EXCERPTED RECORDS:
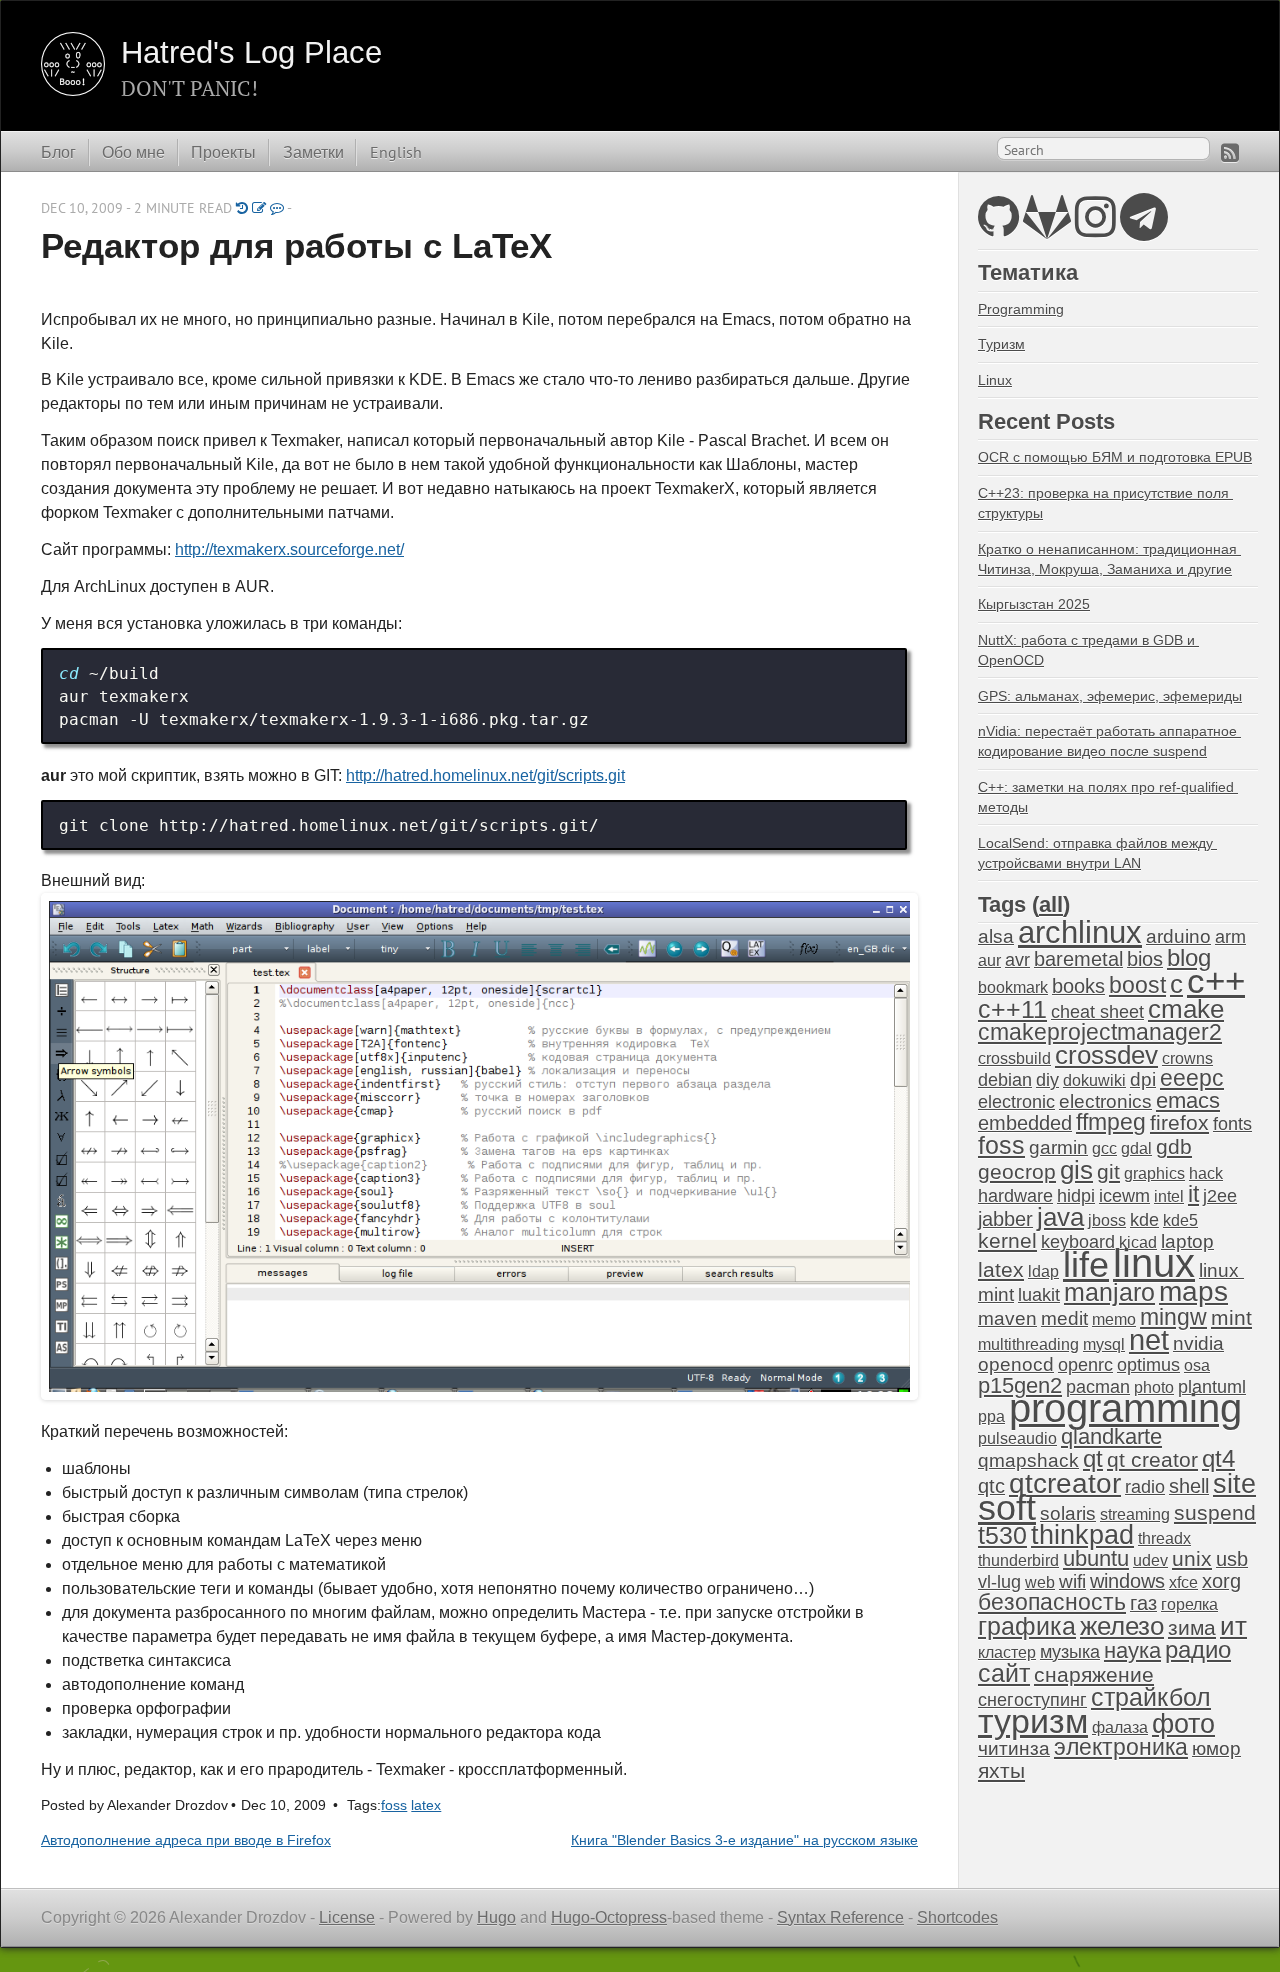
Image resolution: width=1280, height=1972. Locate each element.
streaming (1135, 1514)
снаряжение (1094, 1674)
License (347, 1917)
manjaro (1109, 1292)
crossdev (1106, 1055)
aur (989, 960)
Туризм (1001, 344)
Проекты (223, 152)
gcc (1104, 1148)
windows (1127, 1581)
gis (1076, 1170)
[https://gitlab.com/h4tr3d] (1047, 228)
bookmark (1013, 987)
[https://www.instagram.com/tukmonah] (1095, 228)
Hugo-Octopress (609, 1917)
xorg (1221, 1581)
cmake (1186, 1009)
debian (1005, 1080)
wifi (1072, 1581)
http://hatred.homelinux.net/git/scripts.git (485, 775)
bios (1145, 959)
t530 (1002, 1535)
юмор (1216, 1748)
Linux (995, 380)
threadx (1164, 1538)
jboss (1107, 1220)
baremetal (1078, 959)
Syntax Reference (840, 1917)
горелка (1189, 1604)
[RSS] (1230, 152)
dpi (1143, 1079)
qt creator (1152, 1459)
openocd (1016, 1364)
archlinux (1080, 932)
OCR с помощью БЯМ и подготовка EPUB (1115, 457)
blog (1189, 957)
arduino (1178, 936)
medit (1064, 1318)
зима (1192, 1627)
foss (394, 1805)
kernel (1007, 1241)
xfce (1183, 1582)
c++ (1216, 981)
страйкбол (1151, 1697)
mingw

PROBLEM DESCRIPTION: Everything in the material above must be repeated exactly, apart from its pictures.

EXERCISE SOLUTION:
Image resolution: width=1280, height=1972. Locate each element.
streaming (1135, 1514)
снаряжение (1094, 1674)
License (347, 1917)
manjaro (1109, 1292)
crossdev (1106, 1055)
aur (989, 960)
Туризм (1001, 344)
Проекты (223, 152)
gcc (1104, 1148)
windows (1127, 1581)
gis (1076, 1170)
[https://gitlab.com/h4tr3d] (1047, 228)
bookmark (1013, 987)
[https://www.instagram.com/tukmonah] (1095, 228)
Hugo-Octopress (609, 1917)
xorg (1221, 1581)
cmake (1186, 1009)
debian (1005, 1080)
wifi (1072, 1581)
http://hatred.homelinux.net/git/scripts.git (485, 775)
bios (1145, 959)
t530 (1002, 1535)
юмор (1216, 1748)
Linux (995, 380)
threadx (1164, 1538)
jboss (1107, 1220)
baremetal (1078, 959)
Syntax Reference (840, 1917)
горелка (1189, 1604)
[RSS] (1230, 152)
dpi (1143, 1079)
qt creator (1152, 1459)
openocd (1016, 1364)
archlinux (1080, 932)
OCR с помощью БЯМ и подготовка EPUB (1115, 457)
blog (1189, 957)
arduino (1178, 936)
medit (1064, 1318)
зима (1192, 1627)
foss (394, 1805)
kernel (1007, 1241)
xfce (1183, 1582)
c++ (1216, 981)
страйкбол (1151, 1697)
mingw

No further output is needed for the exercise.